>>>

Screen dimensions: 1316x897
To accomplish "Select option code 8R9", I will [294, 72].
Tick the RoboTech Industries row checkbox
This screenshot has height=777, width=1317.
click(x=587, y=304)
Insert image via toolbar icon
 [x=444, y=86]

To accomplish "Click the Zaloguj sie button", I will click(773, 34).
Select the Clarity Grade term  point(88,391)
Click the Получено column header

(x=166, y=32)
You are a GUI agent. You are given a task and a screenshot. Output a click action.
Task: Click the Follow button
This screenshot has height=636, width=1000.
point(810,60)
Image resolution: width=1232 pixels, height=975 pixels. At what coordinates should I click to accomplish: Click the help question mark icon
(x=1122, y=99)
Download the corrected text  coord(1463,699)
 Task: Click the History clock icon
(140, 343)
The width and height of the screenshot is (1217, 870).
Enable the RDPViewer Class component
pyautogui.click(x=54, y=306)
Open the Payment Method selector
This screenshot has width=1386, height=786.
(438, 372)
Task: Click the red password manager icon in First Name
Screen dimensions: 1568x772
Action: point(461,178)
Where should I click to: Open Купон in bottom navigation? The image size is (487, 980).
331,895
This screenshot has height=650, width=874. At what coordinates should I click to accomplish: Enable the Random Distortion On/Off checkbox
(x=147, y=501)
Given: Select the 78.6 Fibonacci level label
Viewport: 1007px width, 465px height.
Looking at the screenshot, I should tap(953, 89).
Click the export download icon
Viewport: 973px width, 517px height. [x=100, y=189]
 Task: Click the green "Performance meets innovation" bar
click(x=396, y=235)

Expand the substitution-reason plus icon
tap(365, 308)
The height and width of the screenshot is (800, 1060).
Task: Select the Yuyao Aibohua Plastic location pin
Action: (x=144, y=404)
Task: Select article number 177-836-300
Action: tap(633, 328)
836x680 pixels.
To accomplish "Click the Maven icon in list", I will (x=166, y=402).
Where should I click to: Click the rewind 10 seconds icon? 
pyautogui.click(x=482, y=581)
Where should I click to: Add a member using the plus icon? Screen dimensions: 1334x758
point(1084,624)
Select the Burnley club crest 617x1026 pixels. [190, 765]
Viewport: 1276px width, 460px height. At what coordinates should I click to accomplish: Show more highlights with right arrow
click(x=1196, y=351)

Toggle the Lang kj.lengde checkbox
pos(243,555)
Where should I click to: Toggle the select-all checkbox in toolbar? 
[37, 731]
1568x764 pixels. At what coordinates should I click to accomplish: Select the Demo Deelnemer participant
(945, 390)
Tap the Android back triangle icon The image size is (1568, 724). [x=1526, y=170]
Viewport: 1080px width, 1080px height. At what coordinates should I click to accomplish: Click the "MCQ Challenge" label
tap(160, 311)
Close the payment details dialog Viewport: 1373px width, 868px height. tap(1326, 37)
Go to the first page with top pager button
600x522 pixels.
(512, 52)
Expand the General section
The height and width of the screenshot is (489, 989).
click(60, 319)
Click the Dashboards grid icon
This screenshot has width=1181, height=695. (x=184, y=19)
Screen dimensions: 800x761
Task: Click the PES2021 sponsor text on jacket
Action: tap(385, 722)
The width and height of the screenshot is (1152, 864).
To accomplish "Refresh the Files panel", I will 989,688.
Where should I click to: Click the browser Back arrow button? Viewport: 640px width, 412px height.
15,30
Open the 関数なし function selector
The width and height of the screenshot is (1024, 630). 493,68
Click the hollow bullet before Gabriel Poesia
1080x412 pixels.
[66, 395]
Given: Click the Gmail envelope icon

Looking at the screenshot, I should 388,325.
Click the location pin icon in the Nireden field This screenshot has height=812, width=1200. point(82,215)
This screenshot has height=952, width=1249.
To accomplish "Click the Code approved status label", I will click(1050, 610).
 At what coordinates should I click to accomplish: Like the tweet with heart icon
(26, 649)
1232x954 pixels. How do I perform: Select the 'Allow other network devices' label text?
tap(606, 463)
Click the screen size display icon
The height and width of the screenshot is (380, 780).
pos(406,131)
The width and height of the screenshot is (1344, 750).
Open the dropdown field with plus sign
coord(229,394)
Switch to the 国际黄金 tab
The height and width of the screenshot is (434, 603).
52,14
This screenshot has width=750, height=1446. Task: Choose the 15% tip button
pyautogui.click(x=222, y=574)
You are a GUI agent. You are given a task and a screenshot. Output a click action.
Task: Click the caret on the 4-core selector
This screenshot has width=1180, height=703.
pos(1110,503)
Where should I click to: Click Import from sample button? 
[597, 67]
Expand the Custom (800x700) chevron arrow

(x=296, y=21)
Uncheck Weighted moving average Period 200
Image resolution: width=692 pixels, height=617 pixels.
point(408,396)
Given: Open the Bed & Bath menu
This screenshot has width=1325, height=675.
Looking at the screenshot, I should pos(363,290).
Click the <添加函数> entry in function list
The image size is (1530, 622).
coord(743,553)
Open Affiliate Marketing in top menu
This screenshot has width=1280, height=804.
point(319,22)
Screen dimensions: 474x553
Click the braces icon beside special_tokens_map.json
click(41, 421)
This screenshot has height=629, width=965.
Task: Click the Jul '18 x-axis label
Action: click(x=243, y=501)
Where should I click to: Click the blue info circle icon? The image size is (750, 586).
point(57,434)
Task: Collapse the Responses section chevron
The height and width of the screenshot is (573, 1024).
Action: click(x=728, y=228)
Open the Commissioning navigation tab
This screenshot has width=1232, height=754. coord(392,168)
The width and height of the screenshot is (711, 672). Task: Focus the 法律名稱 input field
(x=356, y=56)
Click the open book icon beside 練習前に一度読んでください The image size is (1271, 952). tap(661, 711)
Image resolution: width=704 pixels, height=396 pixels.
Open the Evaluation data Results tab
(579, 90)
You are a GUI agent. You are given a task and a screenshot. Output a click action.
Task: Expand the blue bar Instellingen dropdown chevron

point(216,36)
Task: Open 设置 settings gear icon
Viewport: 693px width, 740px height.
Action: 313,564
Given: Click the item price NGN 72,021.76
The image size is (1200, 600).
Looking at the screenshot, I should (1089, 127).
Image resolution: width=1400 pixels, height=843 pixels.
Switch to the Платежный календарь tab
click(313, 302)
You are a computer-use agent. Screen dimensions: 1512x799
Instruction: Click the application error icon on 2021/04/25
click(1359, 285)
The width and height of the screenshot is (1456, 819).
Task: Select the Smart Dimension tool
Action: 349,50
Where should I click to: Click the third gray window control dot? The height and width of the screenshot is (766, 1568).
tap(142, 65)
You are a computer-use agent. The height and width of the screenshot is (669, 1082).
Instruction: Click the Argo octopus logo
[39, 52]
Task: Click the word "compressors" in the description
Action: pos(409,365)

<<<

> _PROBLEM TO SOLVE_
Looking at the material above, please copy exactly every line from its first line through the line containing "Select the Clarity", with both ends included and nothing else.

> _EXERCISE OUTPUT_
Screen dimensions: 1316x897
To accomplish "Select option code 8R9", I will [294, 72].
Tick the RoboTech Industries row checkbox
This screenshot has height=777, width=1317.
click(x=587, y=304)
Insert image via toolbar icon
 [x=444, y=86]

To accomplish "Click the Zaloguj sie button", I will click(773, 34).
Select the Clarity Grade term  point(88,391)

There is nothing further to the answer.